What you are asked to do: Starting at the line that contains "At what coordinates" and ending at the last line of the listing, output those lines as a JSON list of strings, one string per line. Skip blank lines and omit the pictures.

- - - - -

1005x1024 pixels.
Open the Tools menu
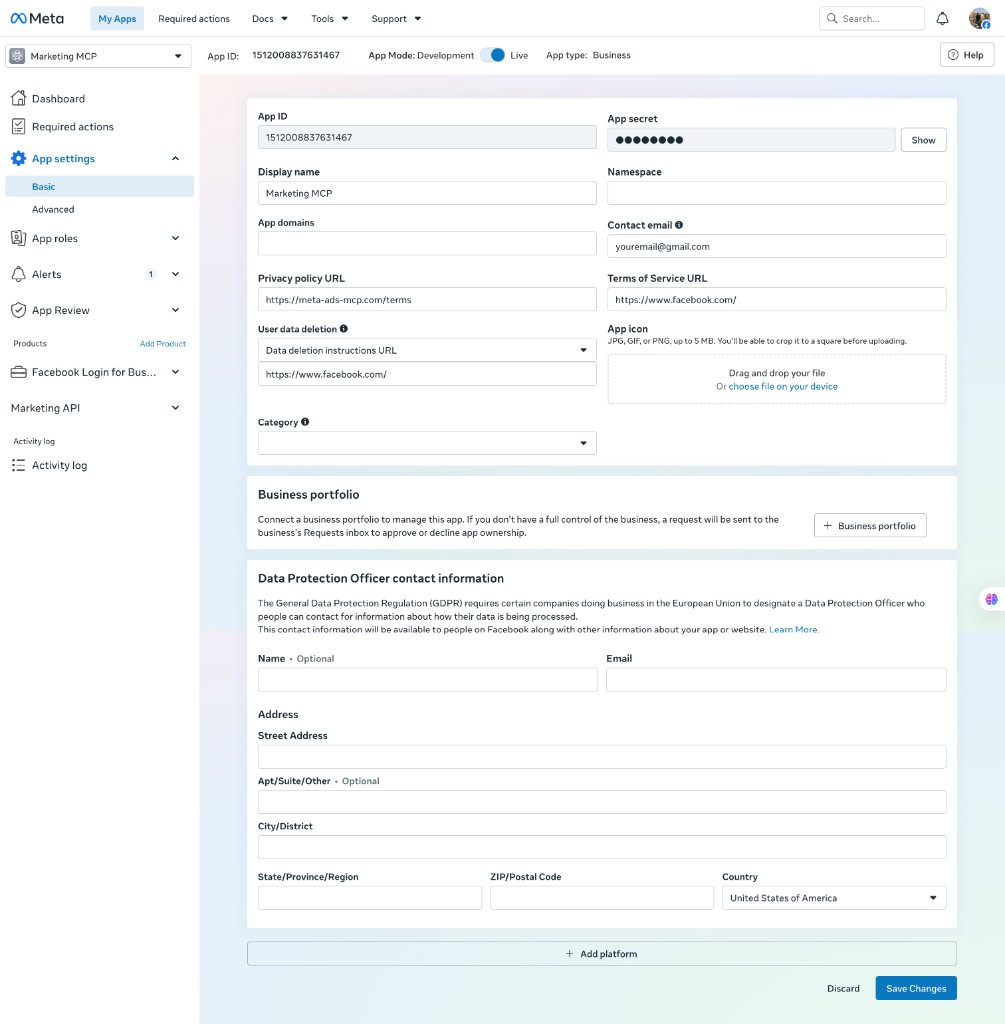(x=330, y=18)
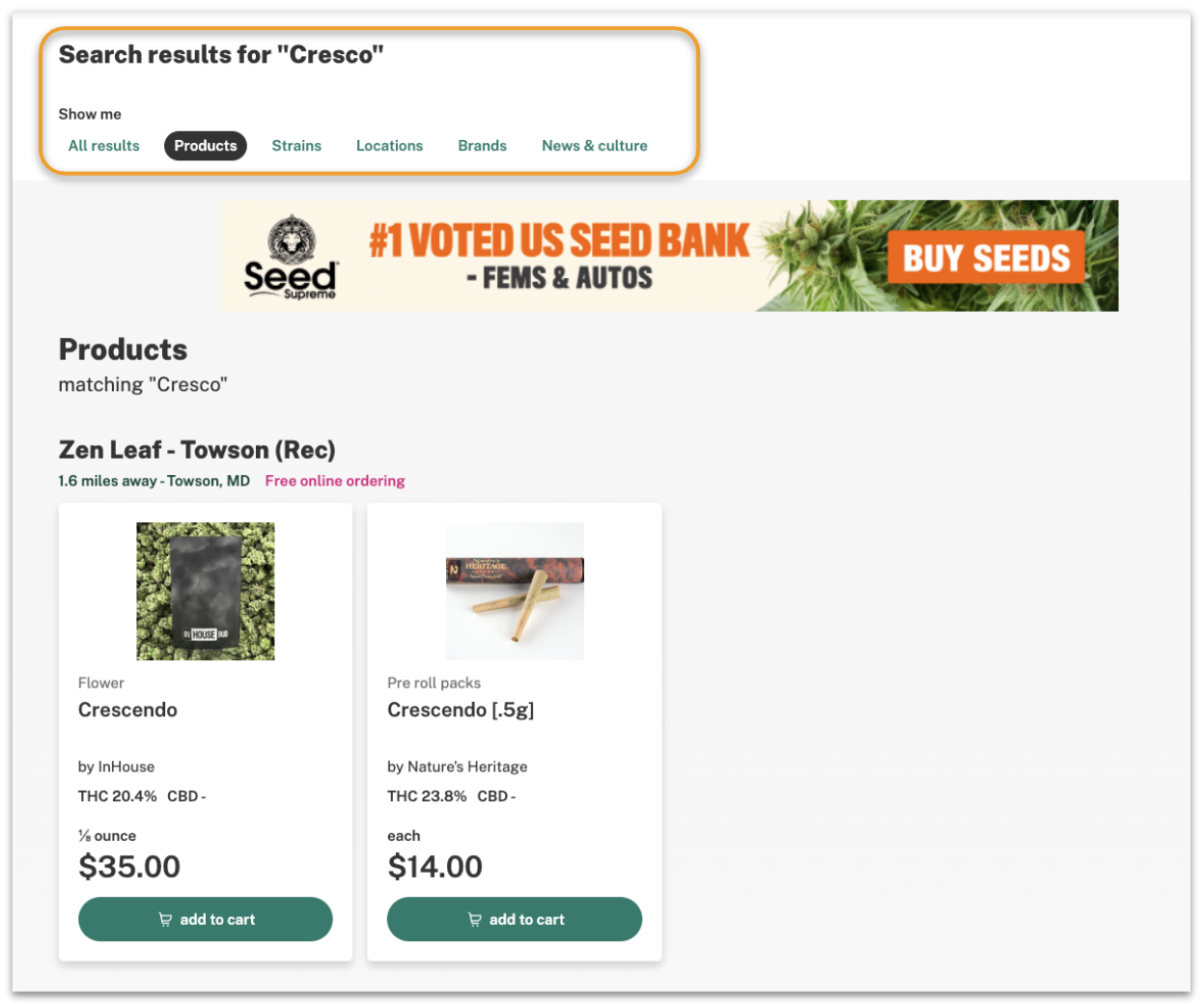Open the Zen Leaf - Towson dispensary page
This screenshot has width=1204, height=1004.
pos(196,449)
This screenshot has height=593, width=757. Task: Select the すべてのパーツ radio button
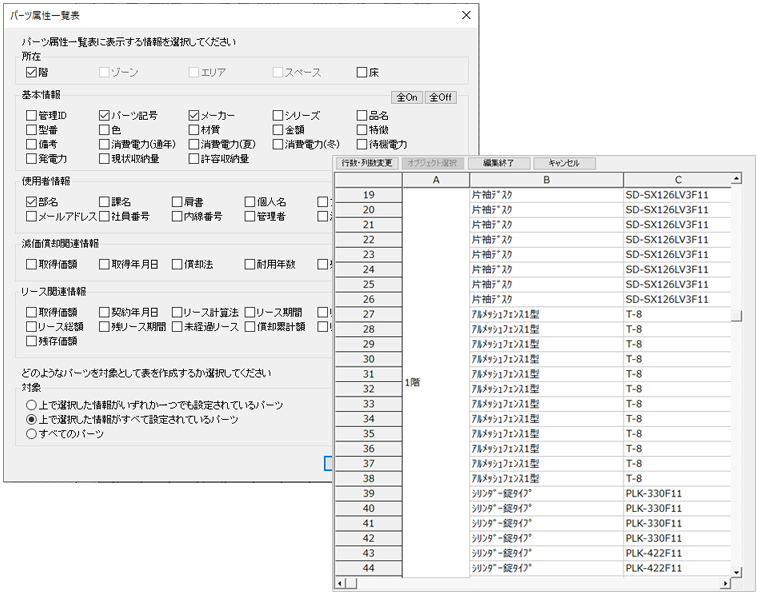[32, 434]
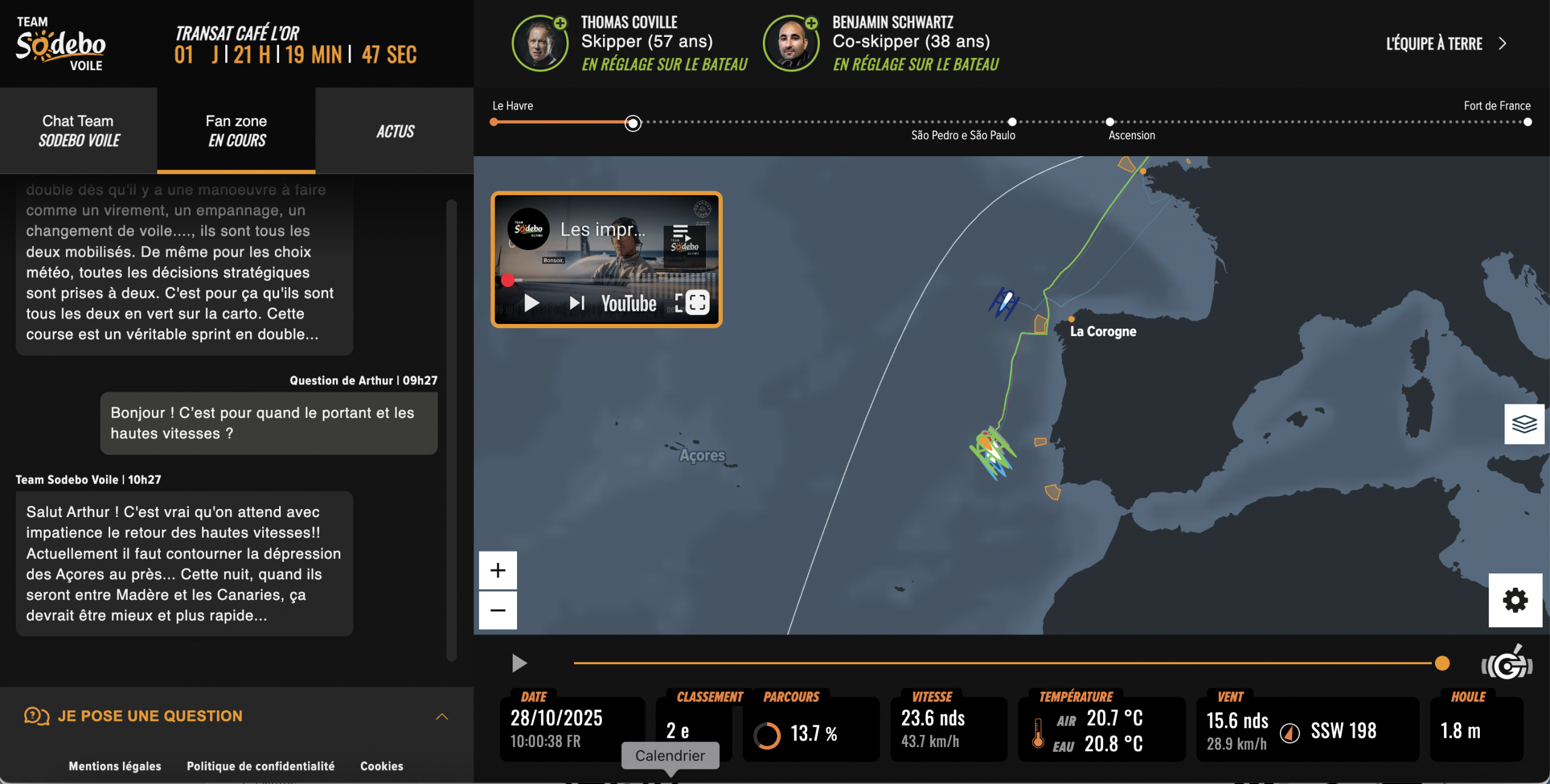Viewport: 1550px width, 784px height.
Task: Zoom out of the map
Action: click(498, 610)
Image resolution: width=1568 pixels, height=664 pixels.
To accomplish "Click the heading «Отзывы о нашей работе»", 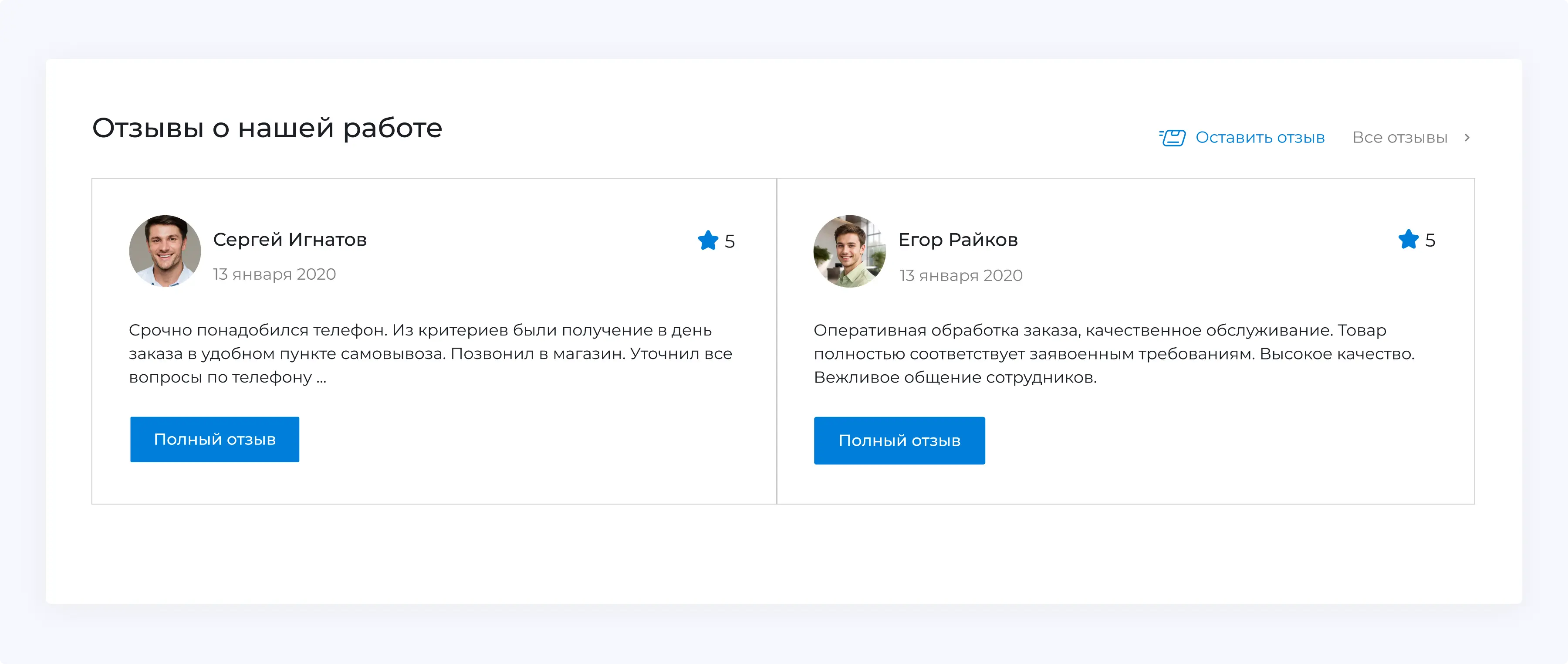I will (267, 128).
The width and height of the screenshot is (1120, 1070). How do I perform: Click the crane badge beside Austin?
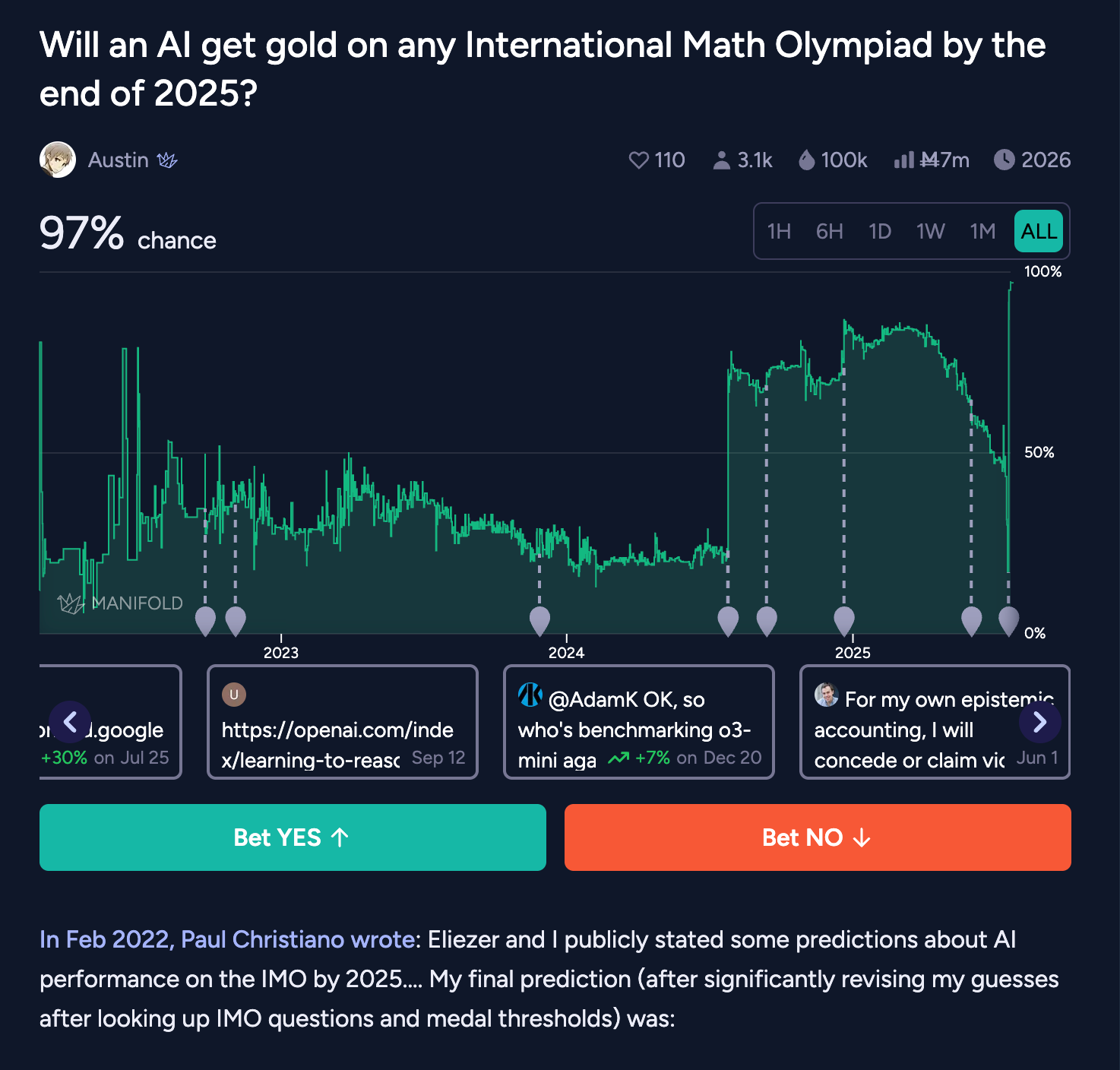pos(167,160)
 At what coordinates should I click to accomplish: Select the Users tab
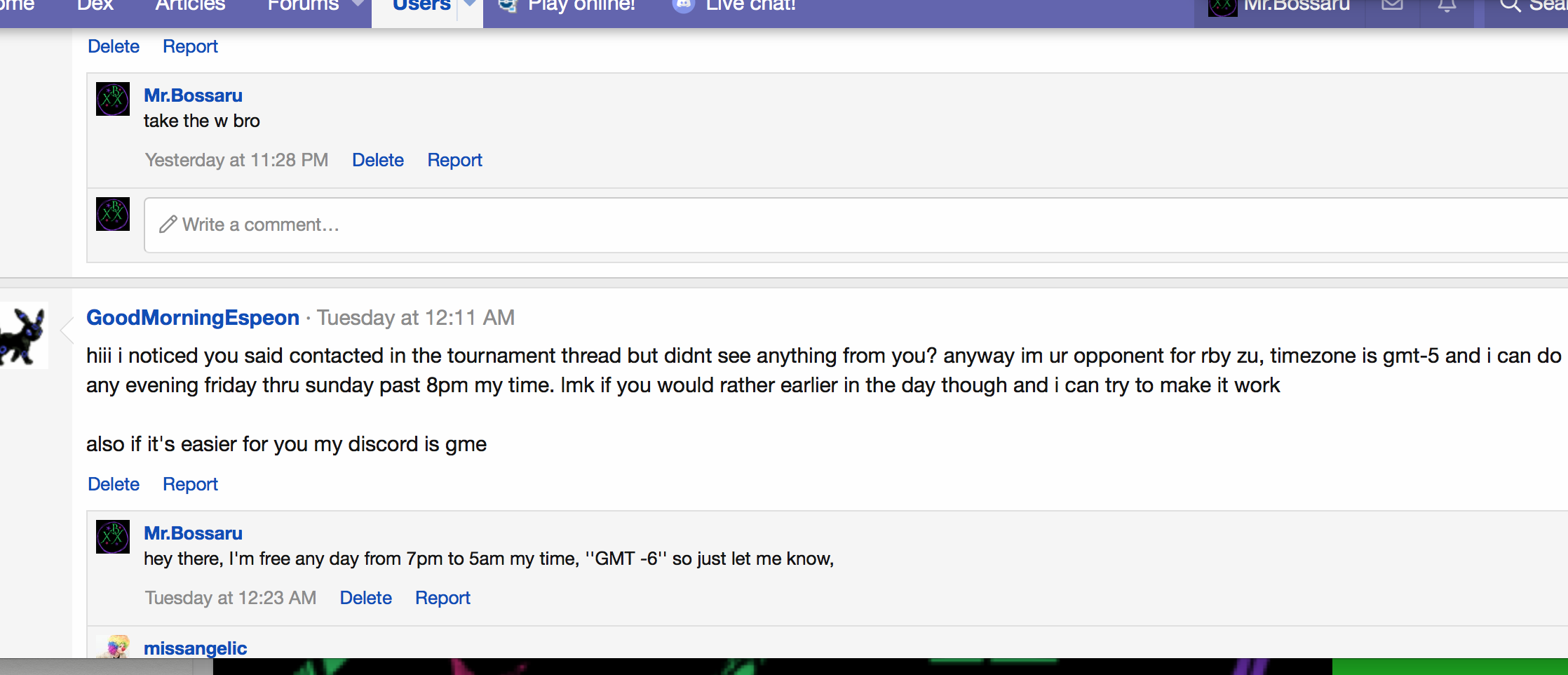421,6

- - - - -

Worked answer:
[
  " At what coordinates should I click to accomplish: Select the Users tab",
  "421,6"
]